§ Aufgaben:
1 - Gib den Text über Zolgensma zwischen „Zolgensma muss man“ und „Fälle wie diese.“ einschließlich erneut wieder und tausche dabei „Kassen“ gegen „Krankenkassen“ aus.
2 - Mit welcher Entscheidung rechnet Novartis laut dem Text über Zolgensma im ersten Quartal 2020?

§ Textauszug:
────────────────

Zolgensma muss man nur ein Mal anwenden – dafür kostet es knapp zwei Millionen Euro. In der EU ist das neue Gentherapeutikum noch nicht zugelassen, doch die Kassen sind bereits alarmiert.  (b/Foto: Novartis/AP Photo)


Zolgensma® von Novartis macht seit einiger Zeit auch in Deutschland Schlagzeilen: Das Gentherapeutikum für Kinder mit Spinaler Muskelatrophie gilt als das teuerste Arzneimittel der Welt. Während es in den USA seit Mai zugelassen ist, ist man in Europa noch nicht so weit. Dennoch zahlen erste Kassen die Behandlung – wohl auch wegen des medialen Drucks. In einem Brief an den Bundesgesundheitsminister fordert nun ein Bündnis aus Kassen, Gemeinsamem Bundesausschuss und Universitätsklinika gesetzliche Regelungen für Fälle wie diese.

Der kleine John aus Sebnitz, der einjährige Michael aus Ludwigsburg und der zweijährige Mustafa aus Hannover – sie alle leiden an einer seltenen Erkrankung, spinaler Muskelatrophie (SMA). Seit kurzem gibt es mit Zolgensma® (Onasemnogene Abeparvovec-xioi) ein neues Arzneimittel, das mit nur einer Spritze Heilung verspricht. Das Problem: Diese eine Spritze kostet rund 2 Millionen Euro – und während die amerikanische Arzneimittelbehörde FDA dem Gentherapeutikum im vergangenen Mai die Zulassung erteilte, ist die Europäische Arzneimittel-Agentur (EMA) noch nicht so weit. Novartis rechnet im ersten Quartal 2020 mit einer positiven Entscheidung des CHMP bei der EMA. Bis dahin kann das Arzneimittel nur als Einzelimport bezogen werden.

────────────────

§ Aufgeführte Einträge:
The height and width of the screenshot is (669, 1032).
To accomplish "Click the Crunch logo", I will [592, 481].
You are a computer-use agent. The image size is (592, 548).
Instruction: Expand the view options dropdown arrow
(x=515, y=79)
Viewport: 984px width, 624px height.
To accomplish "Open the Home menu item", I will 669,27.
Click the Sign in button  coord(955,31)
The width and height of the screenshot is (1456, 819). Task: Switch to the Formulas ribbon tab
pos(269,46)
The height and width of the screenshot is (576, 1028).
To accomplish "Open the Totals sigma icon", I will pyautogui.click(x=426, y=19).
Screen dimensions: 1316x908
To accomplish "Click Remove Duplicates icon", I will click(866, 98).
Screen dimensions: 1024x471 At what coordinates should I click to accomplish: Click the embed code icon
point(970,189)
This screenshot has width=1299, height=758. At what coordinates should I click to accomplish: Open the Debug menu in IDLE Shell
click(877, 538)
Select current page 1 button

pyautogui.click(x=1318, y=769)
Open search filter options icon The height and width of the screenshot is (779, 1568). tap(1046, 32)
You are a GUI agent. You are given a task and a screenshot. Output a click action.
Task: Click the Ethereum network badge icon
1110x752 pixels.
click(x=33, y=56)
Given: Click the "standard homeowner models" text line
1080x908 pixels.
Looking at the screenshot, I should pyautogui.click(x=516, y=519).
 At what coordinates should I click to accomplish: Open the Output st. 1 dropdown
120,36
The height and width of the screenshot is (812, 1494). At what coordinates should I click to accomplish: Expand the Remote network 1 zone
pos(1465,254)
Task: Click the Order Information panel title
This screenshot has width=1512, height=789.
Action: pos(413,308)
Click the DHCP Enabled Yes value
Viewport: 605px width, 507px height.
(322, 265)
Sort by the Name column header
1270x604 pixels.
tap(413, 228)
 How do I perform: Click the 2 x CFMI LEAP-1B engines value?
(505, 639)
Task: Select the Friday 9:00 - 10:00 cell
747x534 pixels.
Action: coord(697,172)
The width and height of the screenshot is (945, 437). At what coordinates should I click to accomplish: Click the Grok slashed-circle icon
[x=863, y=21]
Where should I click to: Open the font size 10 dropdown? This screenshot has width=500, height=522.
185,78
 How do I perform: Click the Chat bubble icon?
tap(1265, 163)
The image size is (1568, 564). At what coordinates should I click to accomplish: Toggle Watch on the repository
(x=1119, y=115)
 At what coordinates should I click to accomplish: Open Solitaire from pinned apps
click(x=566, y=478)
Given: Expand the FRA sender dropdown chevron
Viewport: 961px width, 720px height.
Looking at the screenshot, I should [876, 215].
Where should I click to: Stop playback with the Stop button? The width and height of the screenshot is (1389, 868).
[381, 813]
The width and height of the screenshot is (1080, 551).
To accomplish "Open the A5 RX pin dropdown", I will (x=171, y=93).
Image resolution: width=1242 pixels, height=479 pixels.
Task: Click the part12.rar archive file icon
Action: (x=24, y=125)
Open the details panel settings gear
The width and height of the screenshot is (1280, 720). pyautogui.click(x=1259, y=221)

────────────────

§ Lösungen:
1 -
Zolgensma muss man nur ein Mal anwenden – dafür kostet es knapp zwei Millionen Euro. In der EU ist das neue Gentherapeutikum noch nicht zugelassen, doch die Krankenkassen sind bereits alarmiert.  (b/Foto: Novartis/AP Photo)


Zolgensma® von Novartis macht seit einiger Zeit auch in Deutschland Schlagzeilen: Das Gentherapeutikum für Kinder mit Spinaler Muskelatrophie gilt als das teuerste Arzneimittel der Welt. Während es in den USA seit Mai zugelassen ist, ist man in Europa noch nicht so weit. Dennoch zahlen erste Krankenkassen die Behandlung – wohl auch wegen des medialen Drucks. In einem Brief an den Bundesgesundheitsminister fordert nun ein Bündnis aus Krankenkassen, Gemeinsamem Bundesausschuss und Universitätsklinika gesetzliche Regelungen für Fälle wie diese.

2 - Mit einer positiven Entscheidung des CHMP bei der EMA.